I’ve had them for months. The spots come and go all over my arms. They seem to prefer the right arm more than the left. They weren’t this bad until recently. I’ve called my new doctor quite a few times. A doctor I was very excited to get. https://multipleexperiences.org/2022/05/04/home-visit-doctor/. She finally called me back and was going to prescribe prednisone. Certainly not a favorite of mine. However, the dosage given compared to dosages I’ve received via IV is laughable. Anyway, it wasn’t called in to my pharmacy.
It took me a few weeks to get in touch with the doctor. This was partially my own fault because my initial phone call I got a machine. I left a message but never followed up. I called the office again, finally, and spoke with the receptionist.
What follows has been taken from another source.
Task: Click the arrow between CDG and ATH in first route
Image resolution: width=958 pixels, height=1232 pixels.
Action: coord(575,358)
I was told i had an appointment on June 15. Good to know!!! She was going to message my doctor. They are on the road, not in a office, you have to be understanding to that. Yet, still no call. By now the hives are all over my arms for a few weeks which is what pushed me to call again. I was using an old prescription medication that I had from when I had skin issues with Rituxan https://multipleexperiences.org/2019/11/13/more-skin-issues-after-rituxan/. It was helping when the hives did actually itch, which always seemed to be at night. Unfortunately, i was running out and the over the counter stuff wasn’t working. They crazy thing is a bad as they look, it really only bothered me at various evening times. However, once they bothered me, they really bothered me until I got some medication on them. I needed medication.
I called the doctor office again. I finally heard from her that evening. She explained she was at her daughter’s award ceremony and didn’t have the work computer. She would take care of a prescription as soon as she was done. She didn’t. I called the office the next day. A text was supposed to be sent reminding her about the prescription and still nothing. I purchased some extra strength cortisone cream today. The Benadryl anti-itch cream sucked.
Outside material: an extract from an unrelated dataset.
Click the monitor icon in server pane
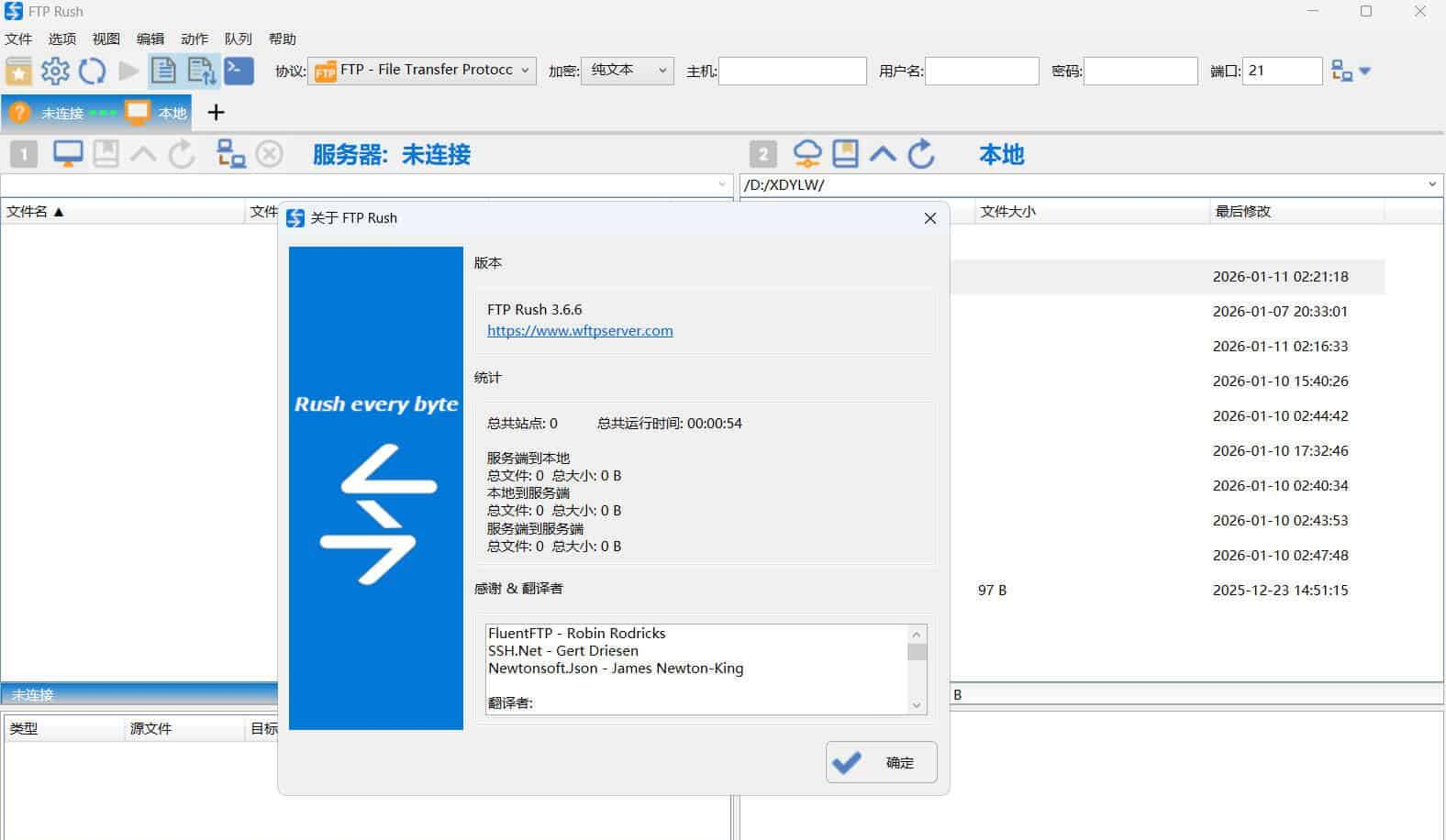Image resolution: width=1446 pixels, height=840 pixels. [68, 154]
I thought maybe the probiotic, acidophilus, might be causing the hives. Years ago I was told by someone that people with MS shouldn’t take that. It was the only new medication I started taking. I stopped but the hives didn’t. Then I realize that I had the hives back when I took my Rituxan infusion. I wonder if the Rituxan just amplified an issue. After all, I’ve had skin issues with past infusions. Prednisone is probably the right medication as opposed to something that just stops the itch. I just hope I could get something called to my pharmacy. I really like this doctor, I’d be unhappy having to switch again. I hope this was just a hiccup.